Pilot clinicians will provide feedback to Google as the company continues to develop the tool. In a presentation at last year's J.P. Morgan Healthcare Conference, Conrado said the health system had already started testing the tool at one of its Florida hospitals, and it has reduced length of stay and improved satisfaction scores there.
Ascension plans to roll out the search tool to all of its clinicians after completing the pilot, which focuses on data quality and product safety.
It will be an optional tool and does not replace the EHR system.
Although Ascension's partnership with Google began in 2018, a 2019 Wall Street Journal article drew attention to the collaboration, sparking public concern over patient privacy protections.
Ascension and Google have maintained that the partnership is covered by a business associate agreement they signed, as required by HIPAA. The agreement governs how patient data is used as part of the project.

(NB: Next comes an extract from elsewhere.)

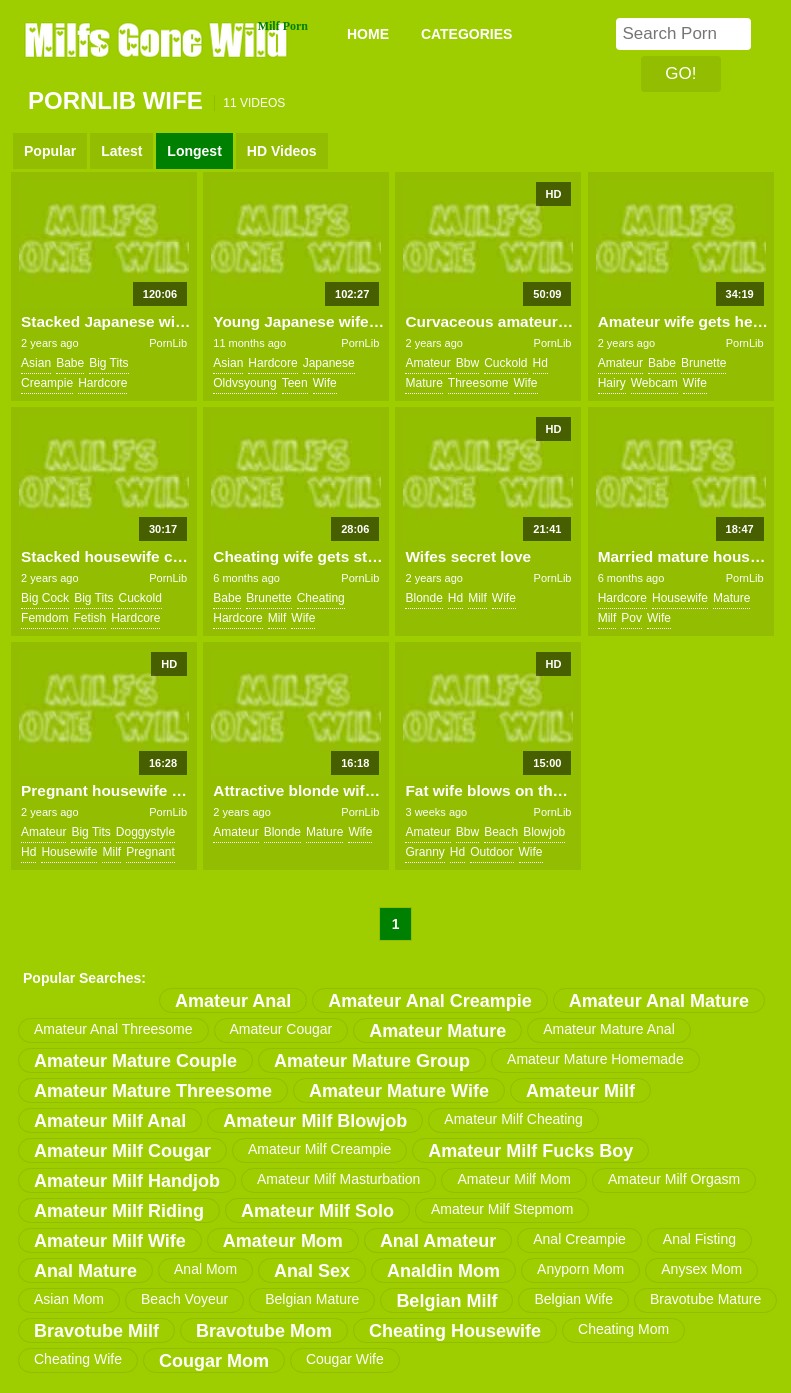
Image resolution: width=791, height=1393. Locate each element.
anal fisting (699, 1239)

Patient data is encrypted and stored in a cloud environment managed by Ascension, and Ascension doesn't share data with Google to develop the tool.
Google doesn't own the data used for the EHR search tool and cannot use it for advertising, according to Google.
However, some Google Health staffers may view identifiable patient data as part of validating the accuracy of the tool. In such cases, Google Health staffers' access is logged and reported to Ascension for auditing.
Google has partnered with a growing number of health systems in recent years. Just last week, Google opened its first office in Minnesota to strengthen its relationship with Mayo Clinic. Rochester, Minn.-based Mayo Clinic in 2019 announced a 10-year partnership with Google, which involves both cloud storage and innovation projects.